The diabetes education intervention consists of four workshops delivered as 2-hour weekly sessions that include a diabetes educator and an automotive instructor:
In the first session, men learn about “starting and operating” their body with diabetes, and checking their “gauges” when it comes to blood pressure, cholesterol, and other measures, according to Dr. Concha.
The second session stresses the importance of physical activity (“using all your gears”) and of managing stress (“full throttle”).
The third session highlights medication as a tool (“to keep your battery charged”) and the importance of diabetes complications (“catastrophic failure”) as well as visiting the doctor (“tune ups and inspections”).
Finally, men learn about nutrition (high-performance fuel) in a workshop on eating well with diabetes. “We ask them to invite their family and friends, and they do,” said Dr. Concha.
Rubber hits the road
Since 2018, 16 workshops have been completed in El Paso, San Antonio, and Harlingen, Tex., of which 9 were in English, 5 were in Spanish, and 2 were bilingual. Due to the COVID-19 pandemic, 10 of the workshops were completed online, Dr. Concha said.
In total, 97 men engaged in the workshops, of whom 91% were Hispanic/Latino; 71% were employed, 71% were married, and 84% had health insurance. Eighty-six percent completed all four workshops, while 89% completed at least three workshops.

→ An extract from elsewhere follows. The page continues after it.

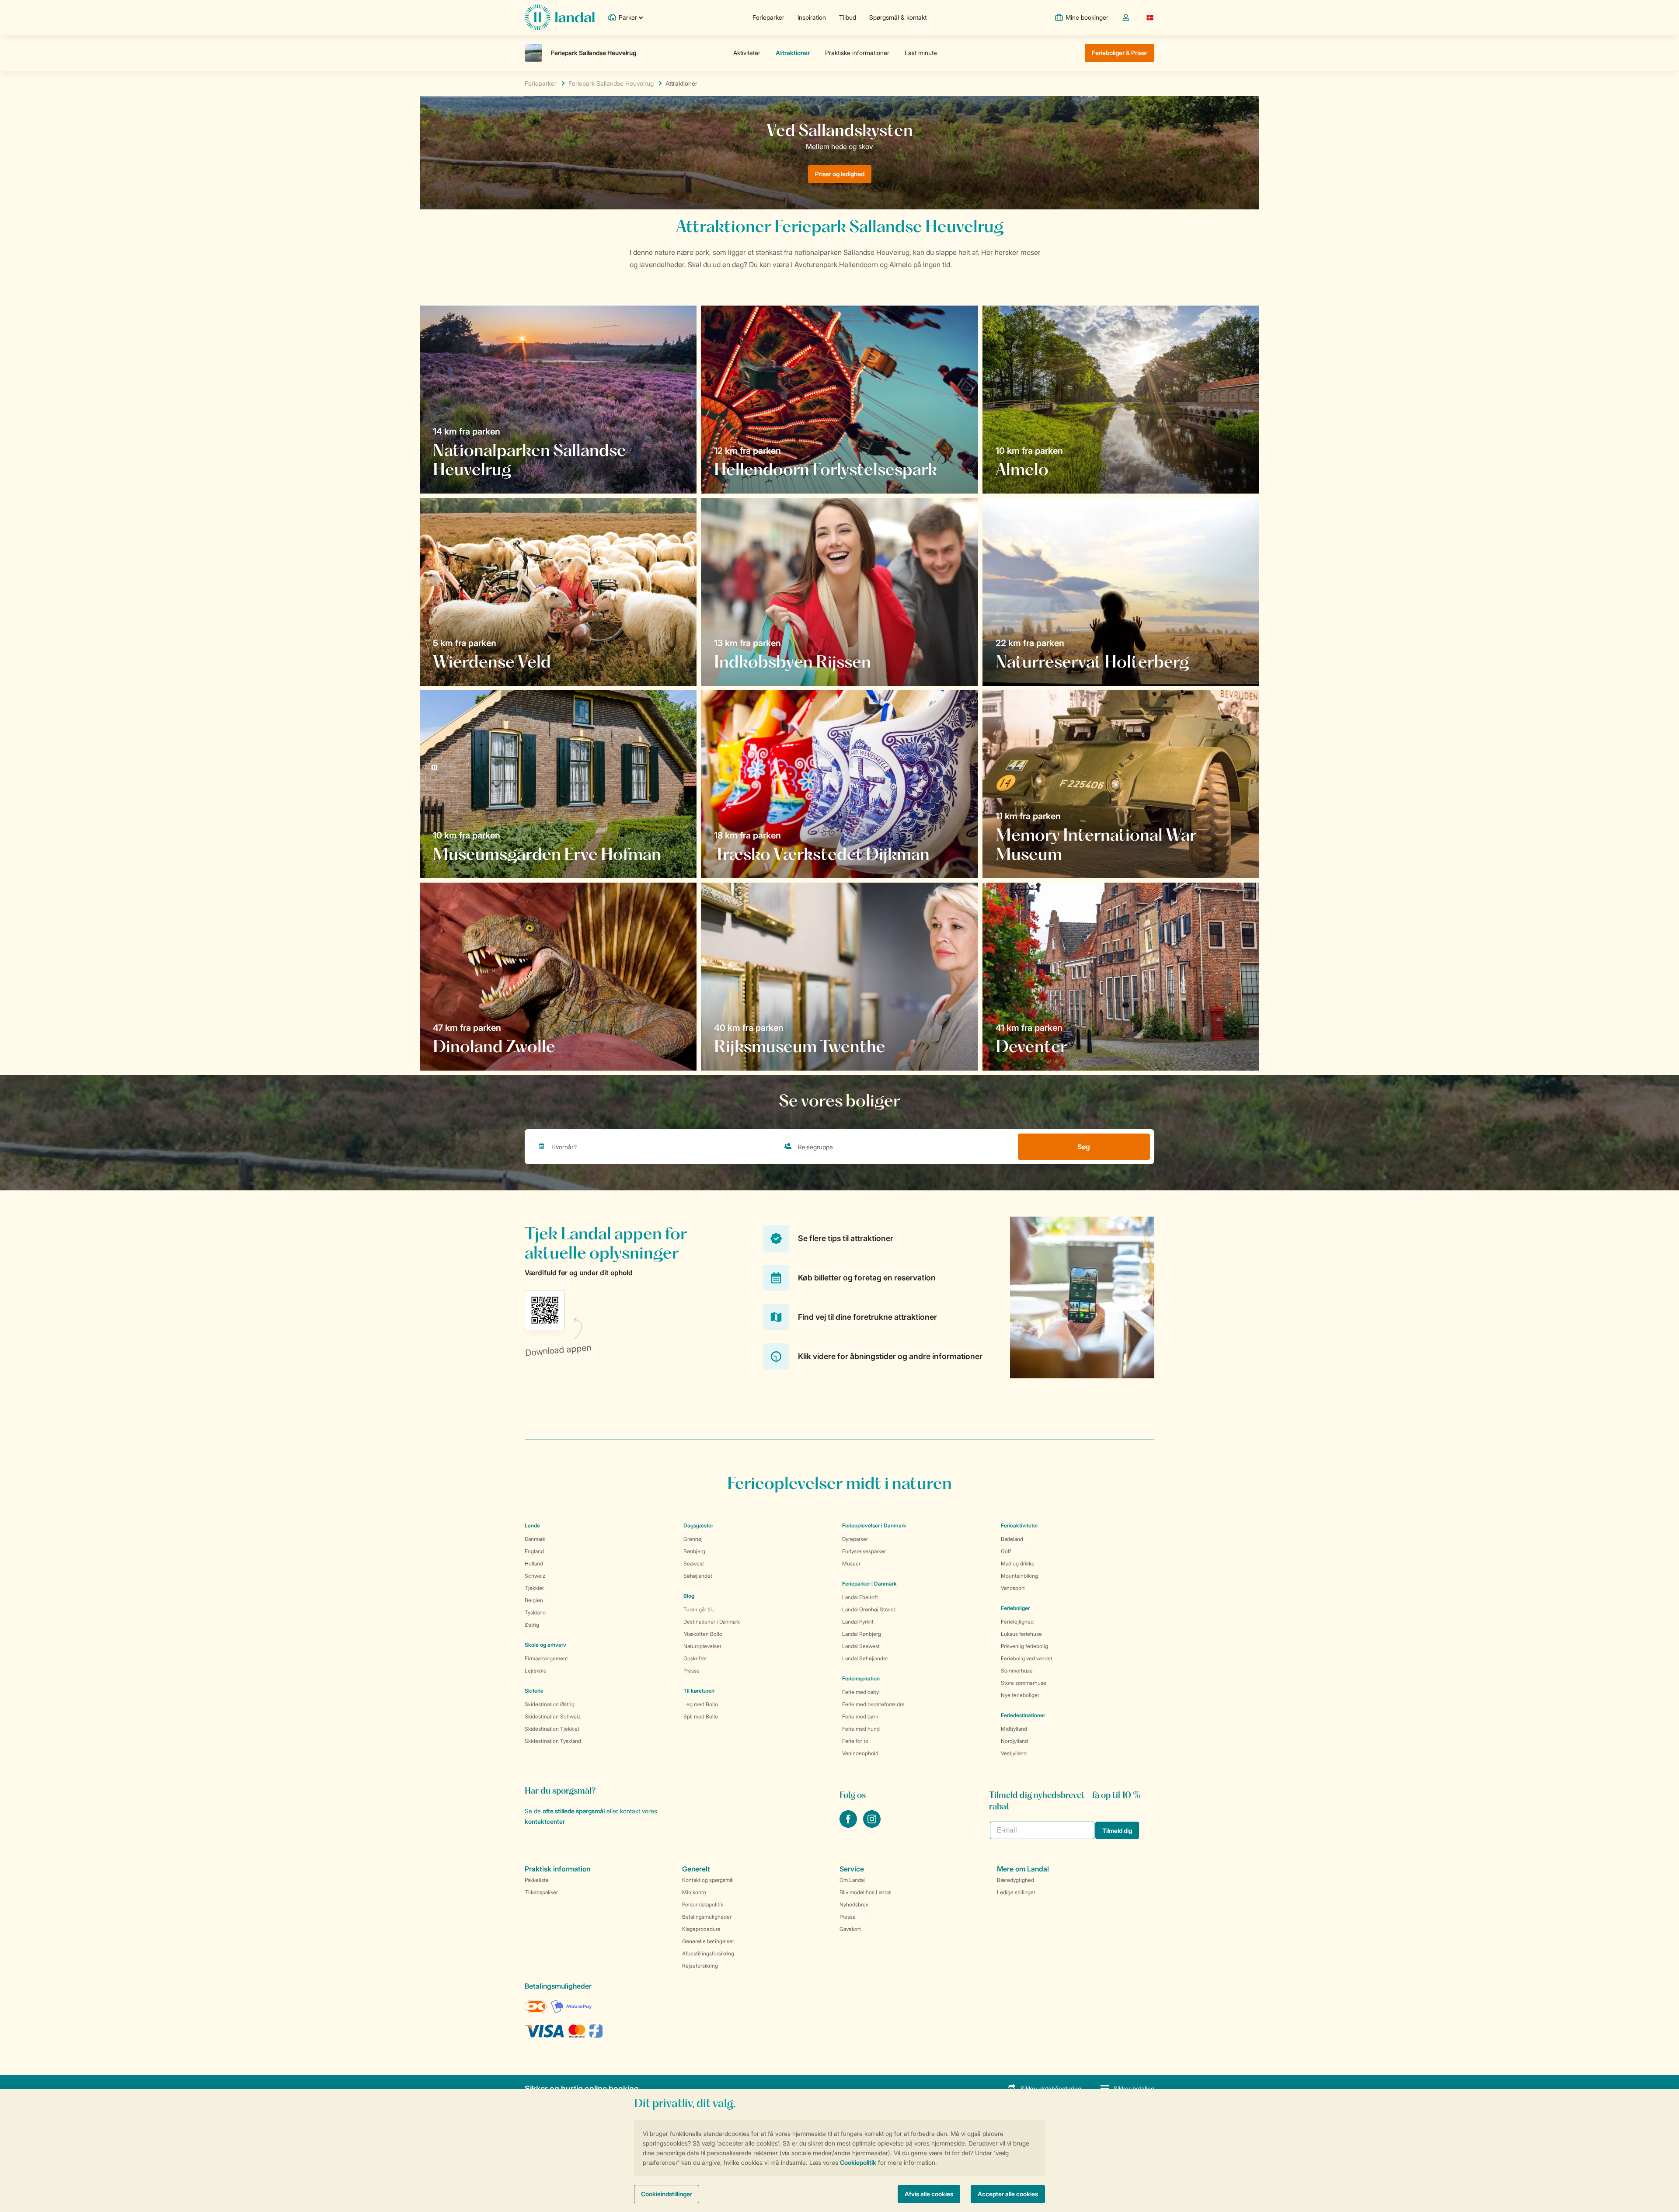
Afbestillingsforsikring (708, 1953)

The number of days men measured food portions increased significantly from pre- to postworkshop assessment, from a mean of 2.1 days to 2.74 days, Dr. Concha reported. Similarly, the mean number of days counting carbohydrate portions increased significantly, from 1.92 to 2.64 days.
The proportion of men agreeing or strongly agreeing they were confident they could manage diabetes increased from 74% before the intervention to 93% afterward, according to Dr. Concha’s presentation.

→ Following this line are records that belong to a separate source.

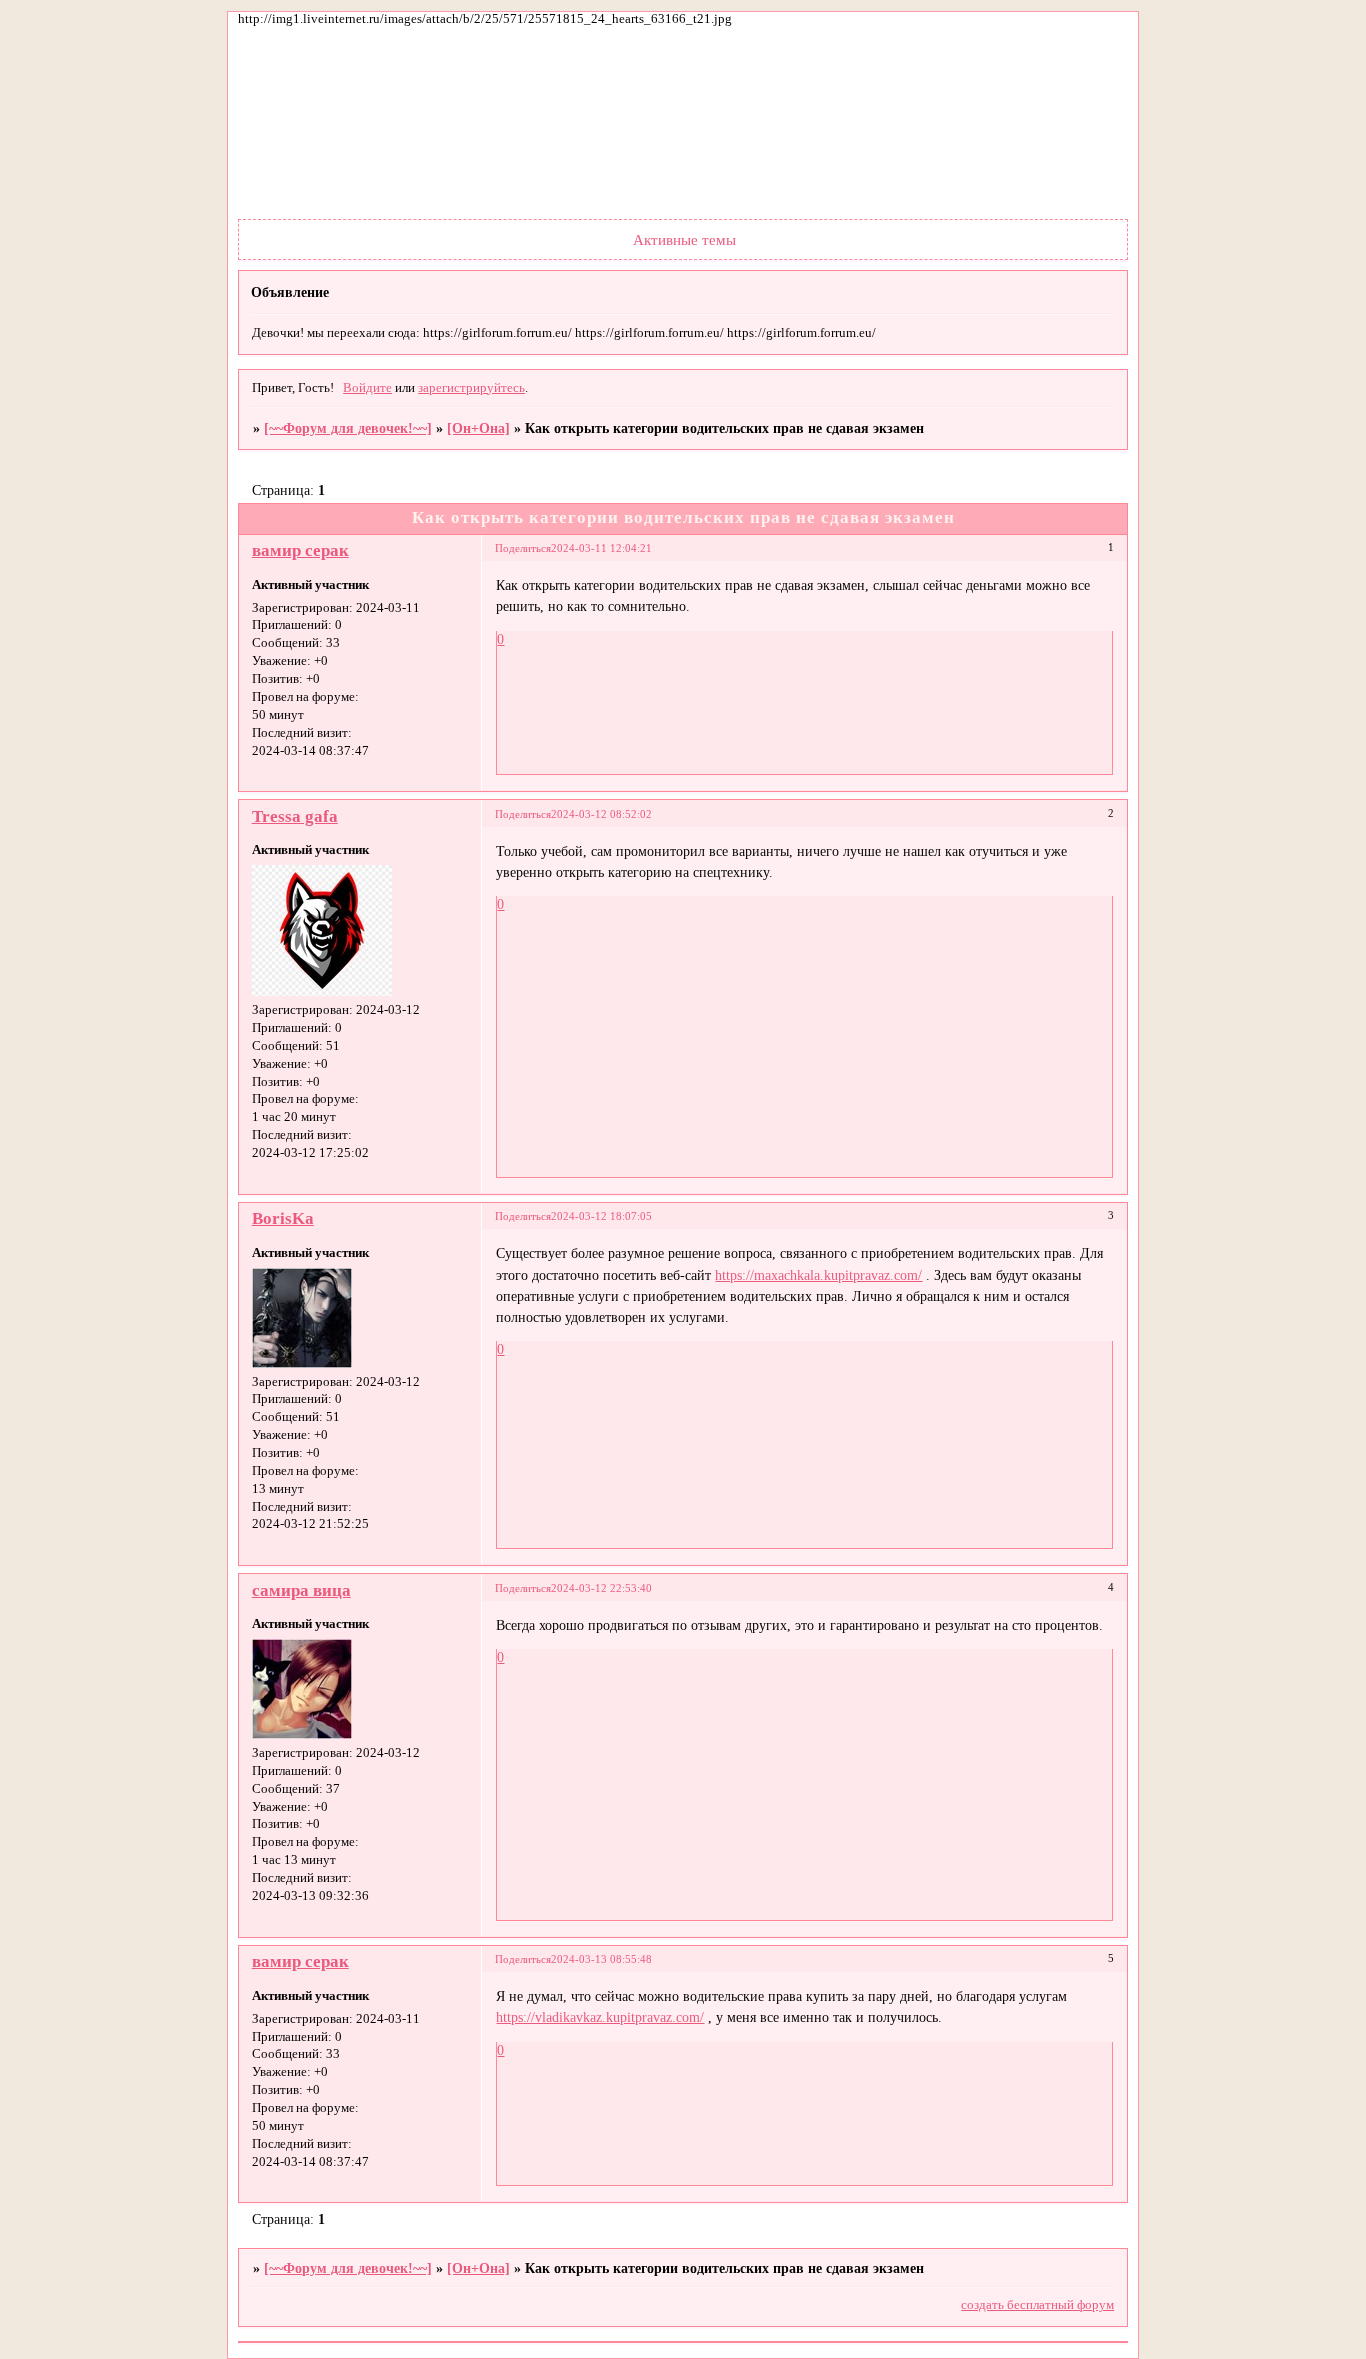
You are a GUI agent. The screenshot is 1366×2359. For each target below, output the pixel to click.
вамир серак (300, 550)
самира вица (301, 1590)
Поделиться (523, 548)
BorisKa (283, 1218)
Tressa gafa (295, 816)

By contrast, there were no statistically significant increases in physical outcomes including physical activity, weight, waist circumference, A1c, or blood pressure from before the workshop to after, though outcomes trended in an improved direction, according to Dr. Concha.
Postactivity satisfaction survey results showed that 86%of men said the automotive analogies in the program helped them understand the importance of diabetes management. “I am looking forward to better managing my human-mobile for a long, long time with a good quality of life,” one of the men wrote in survey feedback.
Dr. Concha and coauthors reported no conflicts of interest related to the study.